Anders als Müller, der seine Koalitionspartner gerne mal rustikaler anging, will Giffey erkennbar eher moderieren und einen präsidialen Stil pflegen. Schon in den Koalitionsverhandlungen, die alles andere als einfach waren, gab sie die Parole aus, dass es bei einer Neuauflage von Rot-Grün-Rot darum gehen müsse, dass Dinge gelingen.
Linkspartei ließ SPD und Grüne zittern
Doch ob das Dreier-Bündnis in der Hauptstadt vorankommt und ob der rot-grün-rote Regierungsmotor künftig weniger stottern wird, hängt nicht alleine an Giffey. Dafür werden schon die beiden anderen Koalitionspartner sorgen. Die Linkspartei hat gerade eindrucksvoll gezeigt, dass auch sie sich auf Spannung versteht.
Bis Ende vergangener Woche ließ die Partei sowohl Sozialdemokraten als auch Grüne zittern, ob die Koalition überhaupt zustande kommt. Am Ende machten die Mitglieder mit ihrem Votum den Weg für das Bündnis frei. Der eigentliche Stresstest zwischen SPD und Linken steht aber spätestens in einem Jahr auf der Senats-Tagesordnung.

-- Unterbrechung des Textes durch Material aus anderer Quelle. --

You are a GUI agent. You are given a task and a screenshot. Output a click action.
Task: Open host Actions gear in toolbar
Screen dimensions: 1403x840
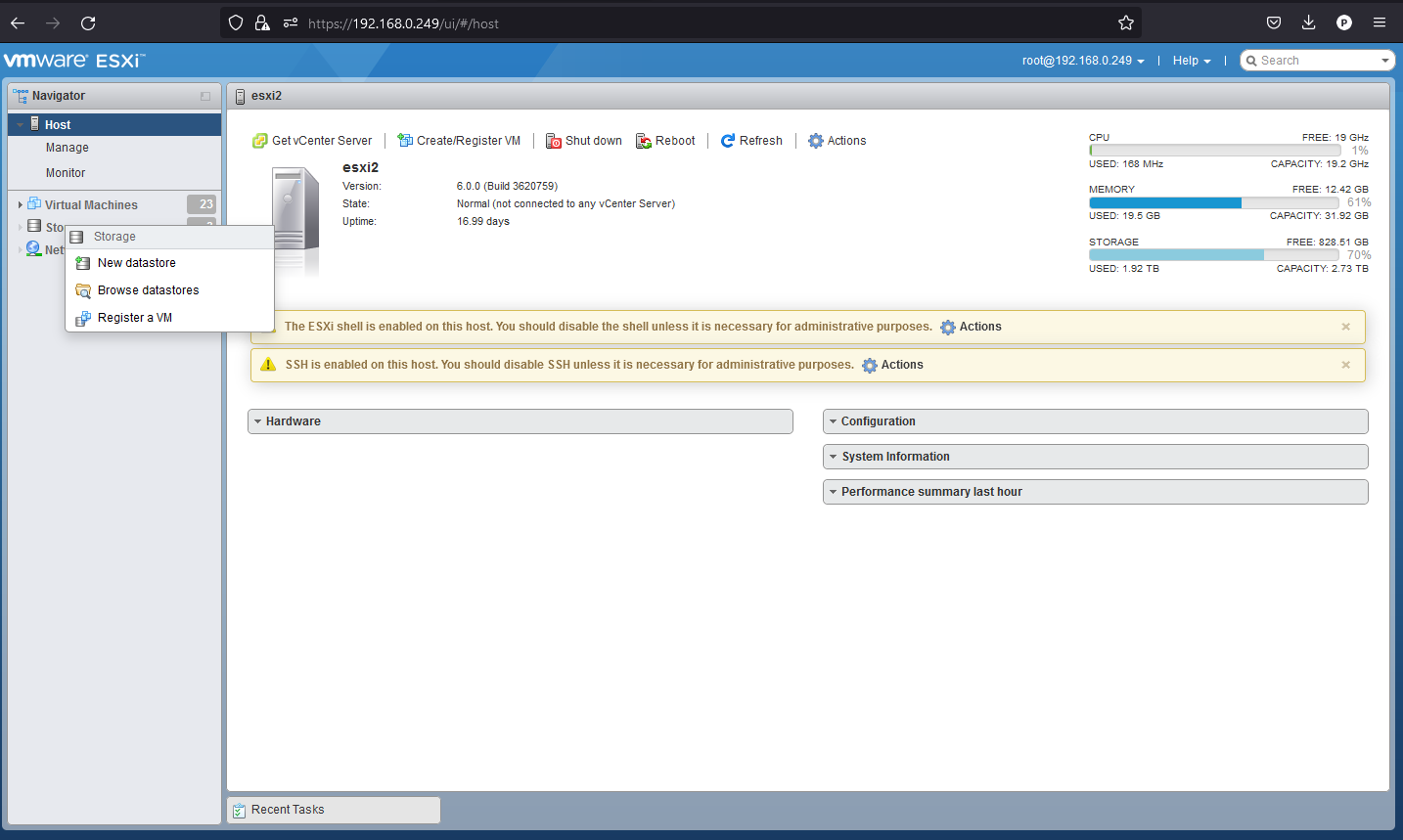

Giffey ist strikt gegen Enteignungen
Dann soll eine noch einzurichtende Kommission empfehlen, was aus dem erfolgreichen Volksentscheid zur Vergesellschaftung großer Immobilienkonzerne wird. Giffey ist strikt gegen Enteignungen und dokumentiert mit der Berufung ihres Parteifreundes Andreas Geisel zum Bausenator noch einmal, dass sie die Berliner Mietenmisere und den Wohnungsmangel gemeinsam mit der privaten Immobilienwirtschaft angehen möchte.
Die Linke wiederum steht bei den vielen Mieter-Aktivisten der Hauptstadt im Wort, dass der Profitgier auf dem Wohnungsmarkt endlich ein Riegel vorgeschoben wird. Wie dieser Konflikt entschärft werden kann, hat bislang noch keiner der Koalitionäre verraten.
SPD setzte sich bei U-Bahnen durch
Ähnlich weit liegen SPD und Grüne beim Klimaschutz und bei der Verkehrswende auseinander, auch wenn Giffey und die designierte grüne Verkehrs- und Umweltsenatorin Bettina Jarasch die Zielkonflikte beharrlich weglächeln. Tatsächlich ist der rot-grün-rote Koalitionsvertrag an dieser Stelle mehr Formel als Kompromiss.
So hat sich die SPD mit ihrem Wunsch nach neuen U-Bahnlinien durchgesetzt. Deren Bau wird aber Jahrzehnte dauern und dem Klima kurzfristig nicht helfen. Um den CO2-Ausstoß schneller und wirksamer zu reduzieren, müssten Schritt für Schritt Autos mit Verbrennungsmotor aus der Berliner Innenstadt verbannt und Parkplätze reduziert werden. Hier stehen Giffey und weite Teile der Berliner SPD traditionell auf der Bremse.
Drei Frauen geben den Takt an
Das neue rot-grün-rote Bündnis hat damit ungelöste Fragen im Gepäck, an denen sich schon die alte Koalition verhoben hatte. Dass nun aber größtenteils neue Köpfe im Senat sitzen, begreifen einige Parteistrategen als Chance. Anderseits zeichnet sich ab, dass künftig drei Frauen den Takt vorgeben, die unterschiedlicher kaum sein könnten.
Neben Giffey wird Jarasch als grüne Supersenatorin für Umwelt, Verkehr, Klima und Verbraucherschutz im Senat eine zentrale Rolle spielen. Der Linken ist mit der Berufung ihrer ehemaligen Bundesvorsitzenden Katja Kipping als Sozialsenatorin ein Coup gelungen.
Keine Durchstechereien
Doch die Personalie Kipping ist auch der Versuch, Koalitionskritiker in den eigenen Reihen bei Laune zu halten. Jarasch wiederum muss Rücksicht auf ihre sehr linken Parteifreunde im Bezirk Kreuzberg nehmen. Jarasch und Kipping stehen zudem für einen völlig anderen Politikstil als die Gute-Laune-Politikerin Giffey.
Doch die neue Koalition hat noch bevor sie ins Amt kommt, etwas geschafft, was im notorisch redseligen Berlin einem kleinen Wunder gleichkommt. Während der gesamten Koalitionsverhandlungen gab es keine Durchstechereien und auch die Namen der Senatoren sind bis zum Schluss nicht durchgesickert. Vielleicht ist auch das ein Vorgeschmack auf die neue Koalition in Berlin.